O’Shannons komische Theorie

Eine sichere Methode, mit der man Freizeit- wie Berufskomikern die Laune augenblicklich verhageln kann: Man spreche sie auf Komiktheorien an. Denn so viele unterschiedliche Erklärmodelle des Witzes es auch geben mag, keine stimmt so ganz. Seien es philosophische Theorien wie die von Schopenhauer, seien es psychologische wie die Freudsche von der Einsparung eines psychischen Aufwands – keine dieser Theorien taugt wirklich, um das Phänomen der Komik plausibel zu erklären. Warum etwa ist derselbe Witz einmal gut und einmal schlecht, wenn ihn zwei verschiedene Menschen vortragen? Warum empfindet der eine etwas als urkomisch, was den anderen empört? Und was ist denn nun eigentlich komisch?

Vielleicht kranken viele Komiktheorien ja daran, daß sie sämtlich von Theoretikern stammen. Nun aber hat ein Handwerker der Comedy ein Handbuch geschrieben, das das Zeug zum Standardwerk hat: »What Are You Laughing At?« (Continuum Books) von Dan O’Shannon, einem langjährigen Autor und Produzenten u.a. von »Cheers«, »Frasier« und »Modern Family«. Er entwickelt auf knapp dreihundert Seiten eine komische Systemtheorie, die im Grunde ein Kommunikationsmodell ist – aber ein enorm detailliertes.

Das beginnt damit, daß der Kontext eines Witzes hier mindestens genauso wichtig ist wie der Witz selbst. Sind doch vor die Rezeption schon etliche Filter geschaltet: von der (sozialen, mentalen, gesundheitlichen) Verfassung des Empfängers über seine bereits vorher bestehenden Gefühle gegenüber der Quelle eines Scherzes bis hin zur Art der Kommunikation, die uns womöglich denselben Scherz komisch erscheinen läßt, wenn ein Arbeitskollege ihn vorträgt, in einer Hollywoodkomödie aber nicht. Dieser Kontextfrage widmet O’Shannon den kompletten ersten Teil seines dreiteiligen Buches. Weiß man etwa, daß der Typ am Kneipentisch Berufskomiker ist, kann es die Wirkung eines erzählten Witzes sogar mindern, weil man vielleicht ahnt: Da will jemand nur sein neues Material ausprobieren – es geht ihm gar nicht darum, mich persönlich zu unterhalten.

Beispiele wie diese machen die Lektüre von »What Are You Laughing At?« wesentlich kurzweiliger als andere wissenschaftliche Bücher zum Thema.
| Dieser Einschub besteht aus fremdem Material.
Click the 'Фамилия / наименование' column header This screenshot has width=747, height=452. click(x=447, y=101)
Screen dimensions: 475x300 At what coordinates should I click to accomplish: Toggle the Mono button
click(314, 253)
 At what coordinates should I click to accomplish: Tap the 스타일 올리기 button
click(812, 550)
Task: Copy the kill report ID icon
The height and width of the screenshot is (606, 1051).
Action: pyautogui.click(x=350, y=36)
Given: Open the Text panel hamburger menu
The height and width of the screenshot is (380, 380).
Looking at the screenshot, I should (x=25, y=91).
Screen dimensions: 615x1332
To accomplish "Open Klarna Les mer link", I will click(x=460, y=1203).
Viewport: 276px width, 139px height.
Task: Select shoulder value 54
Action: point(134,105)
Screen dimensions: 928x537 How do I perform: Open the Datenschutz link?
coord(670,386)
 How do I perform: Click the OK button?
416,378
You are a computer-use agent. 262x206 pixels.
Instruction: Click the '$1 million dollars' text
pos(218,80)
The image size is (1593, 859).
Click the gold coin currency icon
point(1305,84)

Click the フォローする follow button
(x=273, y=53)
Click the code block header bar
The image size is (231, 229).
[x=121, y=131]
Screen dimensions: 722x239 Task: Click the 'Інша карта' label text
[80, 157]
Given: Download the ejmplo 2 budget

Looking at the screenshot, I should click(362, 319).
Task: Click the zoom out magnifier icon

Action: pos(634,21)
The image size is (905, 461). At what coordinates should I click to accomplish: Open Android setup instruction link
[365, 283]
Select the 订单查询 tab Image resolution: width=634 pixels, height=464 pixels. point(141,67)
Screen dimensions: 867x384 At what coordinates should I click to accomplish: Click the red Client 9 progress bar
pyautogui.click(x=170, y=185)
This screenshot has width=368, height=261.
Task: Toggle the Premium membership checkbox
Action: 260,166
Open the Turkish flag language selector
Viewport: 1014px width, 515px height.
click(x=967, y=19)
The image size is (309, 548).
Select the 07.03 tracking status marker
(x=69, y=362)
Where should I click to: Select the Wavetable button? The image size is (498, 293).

Sehr erhellend ist auch eine Anekdote, die belegt, wie wichtig es für Komik ist, den Rahmen zu kennen, innerhalb dessen man gerade lacht. Da berichtet O’Shannon von einer merkwürdigen Publikumsreaktion während einer Sitcom-Aufzeichnung der »Mary Tyler Moore Show«: Mary und ihr Boß Lou, langjährige Arbeitskollegen, beschließen ein Date. Doch das verläuft weniger romantisch als peinlich, vor allem, als sie sich küssen wollen und sich einander zuneigen – aber lachen müssen, weil ihnen bewußt wird, wie albern es ist, aus einer Freundschaft mehr machen zu wollen, als sie ist. Das Publikum kreischt zunächst vor Lachen – um dann schnell zu verstummen.

Eigentümlich und unbefriedigend sei diese Reaktion gewesen, so O’Shannon, und ihm erst viele Jahre später ein weiteres Mal begegnet, nämlich bei »Cheers«. Dort hat er dem (extrem phlegmatischen) Norm ins Drehbuch geschrieben, daß er, Norm, zunächst mit ernstem Gesicht erzählt, er wolle nun sein Leben in die Hand nehmen und sich einen Job suchen – um sich aber prompt das Lachen nicht verkneifen zu können, denn natürlich hat er die anderen »Cheers«-Kneipenhocker nur zum besten gehalten. Auch hier, so der Autor weiter, habe das Studiopublikum erst laut gelacht, sei aber abrupt verstummt – und da sei ihm klar geworden, warum: In beiden Fällen hatten die Zuschauer gemeint, Zeugen eines »Bloopers« zu werden, bei dem die Schauspieler ihren Text vergessen oder lachen müssen, jedenfalls aus der Rolle fallen, was das Studiopublikum stets besonders lustig findet. Weil aber die Szene ganz nach Buch weiterging und das Publikum seinen Fehler schnell bemerkte, brach das Gelächter ab; niemand wollte den Fortgang der Szene verpassen.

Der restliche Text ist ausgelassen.